Berlusconi’s indignant demand would be a lot more convincing were Milan not also under investigation – along with Lazio, Fiorentina, and Juventus. Altogether, the police are looking into 19 Serie A games from last season involving the four clubs.

Suspicions of match fixing are serious enough, but the accusations against Moggi do not end there. He has been described as il padrone of Italian soccer, always a somewhat ambivalent term that has now taken on an unmistakably sinister connotation. We can listen to the tapes again – this time Moggi is talking Aldo Biscardi,the presenter of one of the top soccer television shows.Moggi is suggesting to him which referees he should criticize, which he should lay off.

The Moggi tentacles spread beyond administrators, referees, and journalists to include players. Moggi’s son, Alessandro, has been a player agent since 2001, when he formed the agency Gea World. It was with Gea that Moggi’s problems began,for the agency has been under investigation by magistrates in Naples since 2004, suspected of “unfair competition with use of violence and threats.” The incriminating telephone intercepts come from the Naples probe.

Moggi must have known pretty quickly that his days were numbered. As the story became public, no one rushed to defend him. Especially noticeable was the resounding silence from the most important man at Juventus – Lapo Elkann, scion of the Agnelli family, whose Fiat company is the chief Juventus shareholder.

Elkann had more than Moggi to consider. Juventus managing director Antonio Giraudo is also under investigation on suspicion of “false accounting” relating to the club’s dealings in the player transfer market.

Juventus has now swept everyone out of office, but too late to prevent a calamitous slide in the company’s share price, which was off 26% yesterday morning before trading was suspended for excessive losses.The move may also be too late to avoid drastic punishment. Should the charges against Moggi – basically of trying to influence referees to favor Juventus – be validated, the club faces the virtual certainty of relegation to Serie B. This is the fate that last year was inflicted on Genoa, a Serie B club, which was found guilty of bribing an opponent in just one game, and was demoted to Serie C.

Should Juventus be stripped of this season’s title, it’s not at all certain that second place Milan, also under investigation, would benefit. The title might well go to third place Inter-Milan.
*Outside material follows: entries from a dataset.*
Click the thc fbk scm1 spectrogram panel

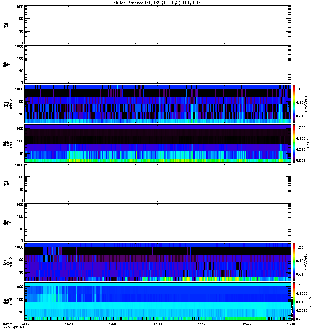coord(158,302)
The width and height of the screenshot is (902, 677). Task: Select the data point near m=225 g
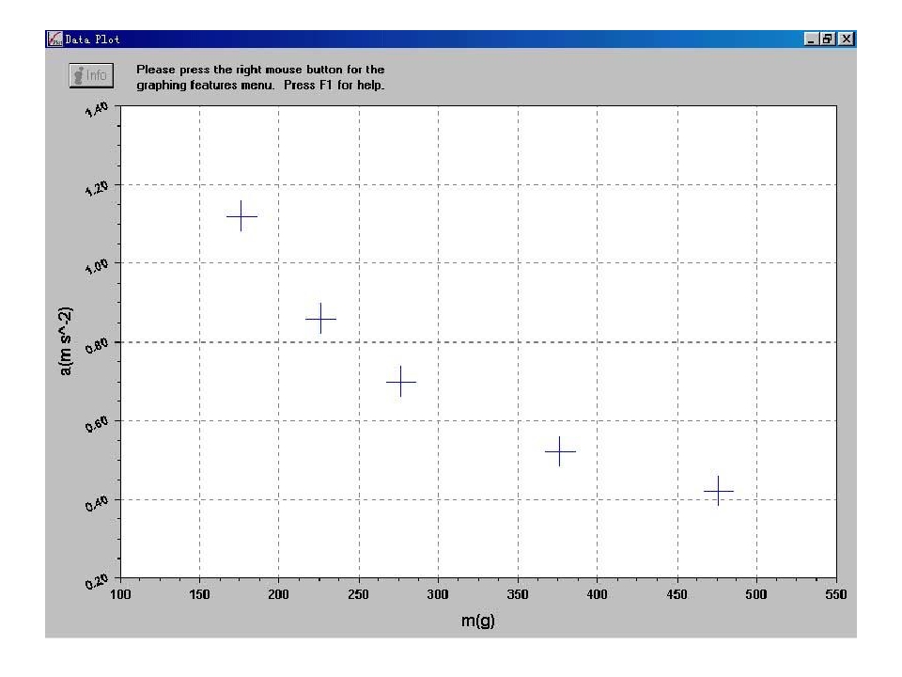pos(320,319)
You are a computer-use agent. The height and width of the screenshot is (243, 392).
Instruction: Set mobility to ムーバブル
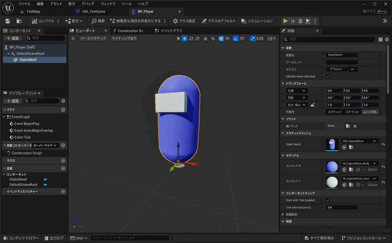370,112
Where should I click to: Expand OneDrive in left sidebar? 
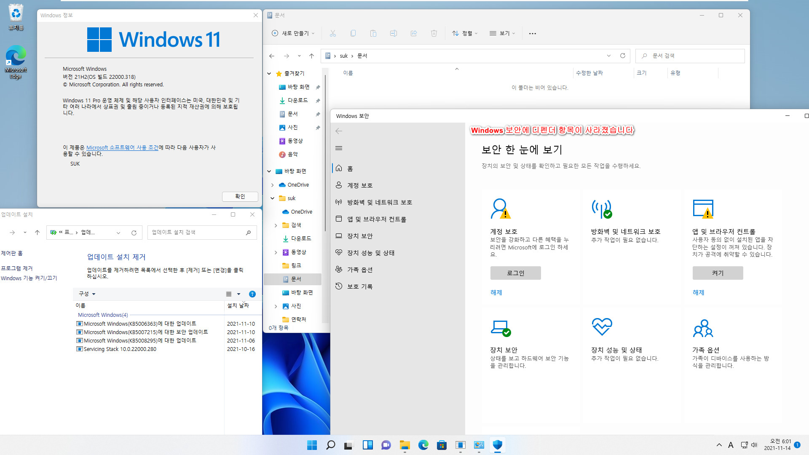coord(272,185)
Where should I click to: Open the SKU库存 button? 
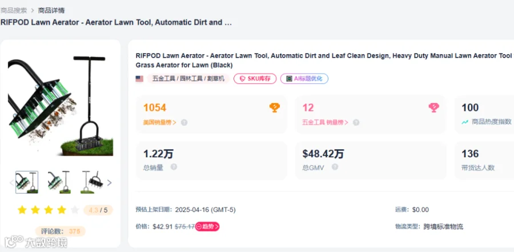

Moggi’s Juventus was at the top of calcio for year after year, enabling it to participate in the money-spinning European Champions League. In Moggi’s 11-year reign at Juventus, the club reached the Euro final four times and claimed the trophy once. In Serie A, it won seven championships and finished second three times.

Surveying that impressive record, Giuseppe Frascara, a former president of the Bologna club, remarked: “It’s almost enough to make you ashamed of being Italian. They controlled the Italian soccer season.”

As for the World Cup preparations, the beleaguered Italian federation has suffered the embarrassment of having to withdraw referee Massimo De Santis from the FIFA list of those scheduled to officiate in Germany. De Santis was in charge of four of the 19 games being probed by the Naples magistrates.

One encouraging aspect of the sleaze is that only one player has been named: Juventus and national team goalkeeper Gianluigi Buffon, whose involvement, if any, seems peripheral. He has denied, betting on Serie A games.

But coach Marcello Lippi and his players cannot live aloof from the disturbing rumors and the suspicions that have engulfed Italian soccer. It is not possible to believe that they will be unaffected by the realization that the FIGC – the body that organizes and finances the national team – is now in such disarray that prime minister Romano Prodi has suggested a political commissar be appointed to run it.